In presenting their proposed network carrier market catering to business travelers, plaintiffs maintain that United and Continental compete for business passengers against each other, Delta, American and USAir, but do not compete against any of the LCCs. Supporting this argument, plaintiffs assert that network carriers are distinguished from LCCs because, according to plaintiffs, LCCs do not offer the package of services that network carriers provide and which business travelers require. In particular, plaintiffs contend that LCCs cannot serve the smaller communities where business passengers often need to travel because they lack the extensive hubbing networks and therefore can only fly high density point-to-point routes. Plaintiffs' evidentiary support for this rests primarily upon deposition testimony from Mr. Smisek, in which he describes the differences between hub-and-spoke and point-to-point business models, and explains why Continental's products are attractive to the business traveler. Smisek Depo. Tr., 33:2-33:9, 36:10-36:11, 43:25-44:16, 45:4-46:5, 96:18-97:8. Additionally, plaintiffs maintain network/legacy carriers offer multiple classes of service, a higher frequency schedule, and frequent flyer programs that differentiates them from LCCs and therefore excludes those newer airlines from their proposed network carrier-business traveler market. While the evidence shows that no one LCC may offer the entire package of services that network carriers provide to the business segment (i.e., a large network, multiple classes of service and frequent flyer programs), plaintiffs have failed to show that LCCs should be excluded when setting the parameters of a relevant market. Indeed, all of the evidence presented demonstrates that LCCs do in fact compete with network carriers for the business traveler and should be included in that market.

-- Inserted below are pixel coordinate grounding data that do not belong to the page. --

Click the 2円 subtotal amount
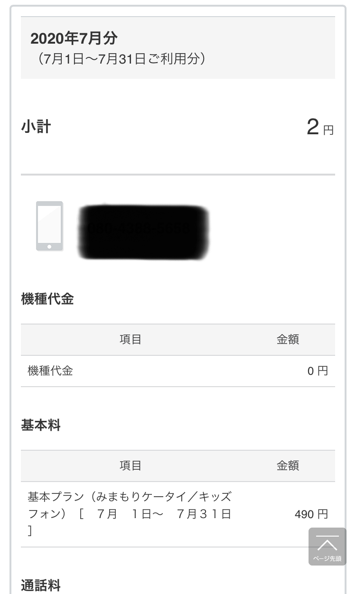Viewport: 356px width, 594px height. click(x=313, y=128)
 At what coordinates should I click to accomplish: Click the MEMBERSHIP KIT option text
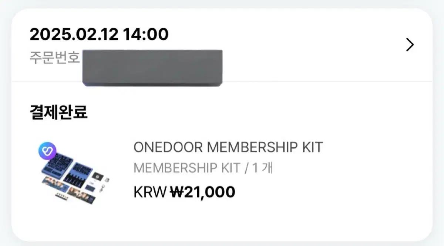tap(186, 168)
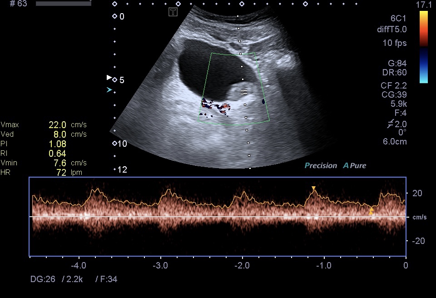This screenshot has height=298, width=436.
Task: Click the DR:60 dynamic range value
Action: 394,72
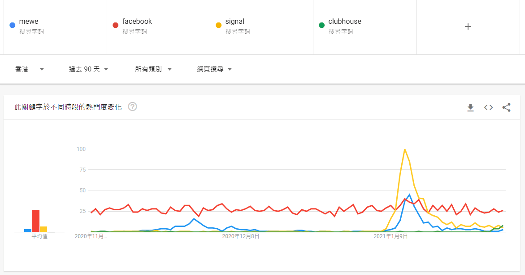
Task: Click the red facebook average bar
Action: coord(35,221)
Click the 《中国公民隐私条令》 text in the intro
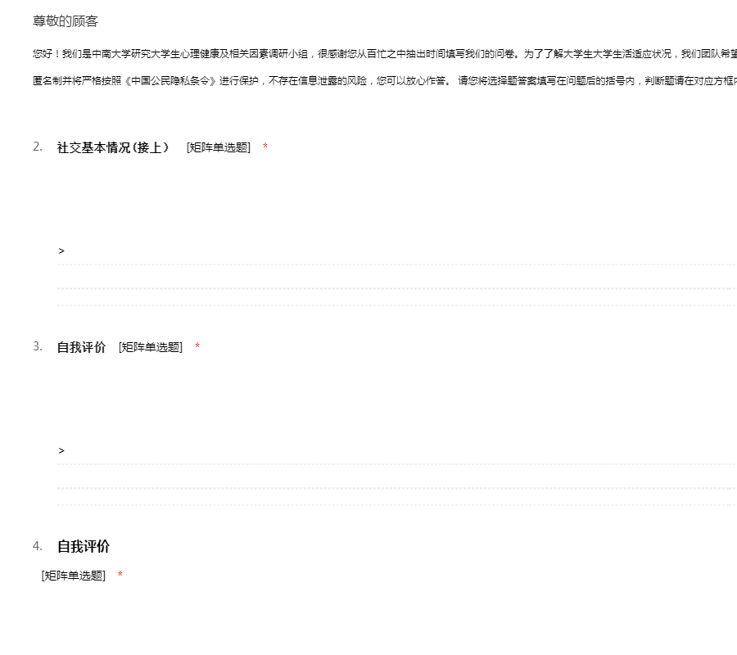This screenshot has height=655, width=737. pos(170,82)
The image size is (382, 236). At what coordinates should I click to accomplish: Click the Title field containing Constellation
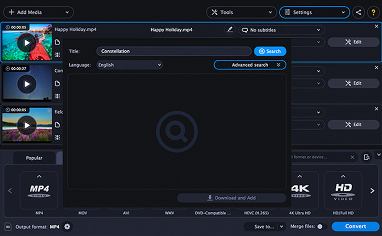coord(174,51)
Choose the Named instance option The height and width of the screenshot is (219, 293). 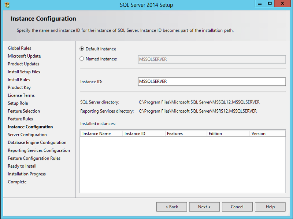[x=82, y=59]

In their post-hearing briefing, plaintiffs cite to an article by Peter C. Carstensen that discussed the emergence of airline competition on a network basis using something called "contestability theory." Peter C. Carstensen Susan Beth Farmer: Airline Mergers — Second Best Results in a Changed Environment: Competition Policy and Mergers Analysis in Deregulated and Newly Competitive Industries (Edward Elgar Publishing Ltd., 2008). As defendants pointed out during closing arguments, however, Professor Carstensen is a law professor and not an economist, his findings relied on sources that were ten, nineteen and twenty-two years old, and he acknowledged that "[c]onstestability analysis must be applied with care . . . because networks may, or may not, constitute alternatives for specific travel points of origin and destination." Id. Accordingly, to the extent this reference was meant to support the notion that network carriers do not compete with LCCs (many of whom entered the market after the sources upon which Professor Carstensen relied were published), it fails to achieve that objective.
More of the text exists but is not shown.